Estropicios del bipartidismo
La Constitución española está resultando cada vez más disfuncional para buena parte de quienes pusieron en ella sus esperanzas. Se trata de los sectores sociales que no han seguido la evolución centrista del partido socialista y de los nacionalismos vasco, catalán y gallego. Esta disfuncionalidad no es una abstracción, tiene consecuencias. La última es esa reforma de la Constitución pactada por los dos partidos que se han erigido en propietarios exclusivos de la Carta Magna: el PSOE y el PP.
Se trata de una actitud que, por sí sola, contradice políticamente a la propia Constitución. Algunas de las fuerzas que tienen tantos motivos o más que el PSOE y el PP para considerarse parteras de la Constitución de 1978 acaban de ser marginadas, expulsadas de la renovación del consenso constitucional. Es el último estropicio producido por el bipartidismo al que tiende, desde hace tiempo, pero cada vez más, el sistema político español. De ahí vienen muchos males y vendrán más.

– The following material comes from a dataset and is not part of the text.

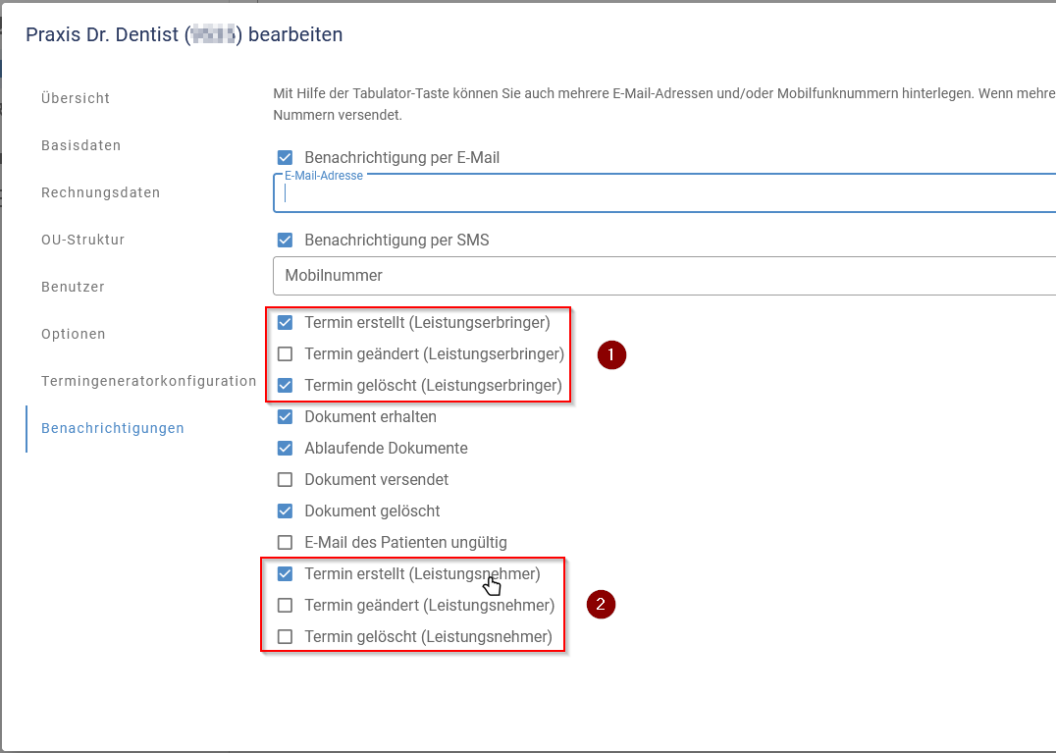Disable Benachrichtigung per E-Mail checkbox
1056x753 pixels.
tap(286, 157)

La reforma resta apoyo ciudadano a un sistema que en Cataluña ya lo perdía desde la sentencia del Estatuto
El penúltimo daño provocado por la imposición del bipartidismo fue la renovación fuera de plazo, dolosamente tardía, del Tribunal Constitucional, un órgano que ha sucumbido a la política de la lotización, el reparto del Estado entre PSOE y PP. El antepenúltimo se produjo un año antes, cuando el propio Tribunal Constitucional no renovado a tiempo se había permitido el lujo de dejar fuera de la Constitución nada menos que un Estatuto de Autonomía de Cataluña refrendado por los ciudadanos catalanes. Aquella sentencia desproveyó de legitimidad a la Constitución a los ojos de muchos catalanes. Y lo hizo por su contenido, que ahora mismo pende amenazadoramente sobre el futuro de la lengua catalana, y por la grosera desfachatez con que el PP manipuló los tiempos de la renovación del Tribunal Constitucional a fin de mantenerlo con una composición afín a sus posiciones políticas, que, de este modo, logró imponer.

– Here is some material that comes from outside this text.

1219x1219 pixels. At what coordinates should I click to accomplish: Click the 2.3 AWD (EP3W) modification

La reforma constitucional que el PSOE y el PP tienen ahora a medio salir del horno legislativo restringe las posibilidades de llevar a cabo políticas económicas de tipo keynesiano, una opción clásica del centro izquierda que queda seriamente menoscabada a beneficio de la biblia neoliberal. Sería cínico ignorar que esta reforma es uno más de los gestos a los que el presidente José Luis Rodríguez Zapatero se ha visto forzado ante la imposición de los Gobiernos conservadores que dirigen la Unión Europea y la zona euro, singularmente los de Alemania y Francia. Y que, por tanto, la oposición efectivamente posible a decisiones como esta, tómela el Gobierno del PSOE u otro, supone rechazar la orientación que tiene actualmente la gobernación europea. Son las mayorías conservadoras existentes en los parlamentos alemán, francés entre otros, y en el de Europa, las que, contra lo que por un breve momento parecía en 2008 cuando la quiebra de Lehman Brothers, siguen recetando que la manera de salir de la crisis económica es plegarse a los intereses de los mercados financieros mundiales desregulados. El fondo del asunto es si hay política fiscal europea o no la hay. Si la Unión Europea emite bonos o no. Puesto que hay moneda común, la cuestión radica en si hay también un Gobierno económico común con instrumentos suficientes.
El bipartidismo imperante en las Cortes españolas es fruto, en parte, de la evolución de las fuerzas políticas. Pero lo es también de la ingeniería electoral puesta en marcha en 1977. Es un sistema que tiende a hacer mayores a los que entonces se convirtieron en las dos fuerzas más grandes, tiende a reducir el peso de los medianos o pequeños. Y que, además, es acumulativo. Es decir, desalienta a aquellos ciudadanos que, convocatoria tras convocatoria, ven cómo su voto no vale para obtener diputados en su provincia. Hasta que incluso estos acaban votando a uno de los dos grandes, aunque en su caso sea tapándose la nariz. O se cambia esto, o esto acabará con el sistema, por la vía de dejar fuera a cada vez más ciudadanos. De momento, son ya buena parte de la izquierda y los nacionalismos vasco, catalán y gallego.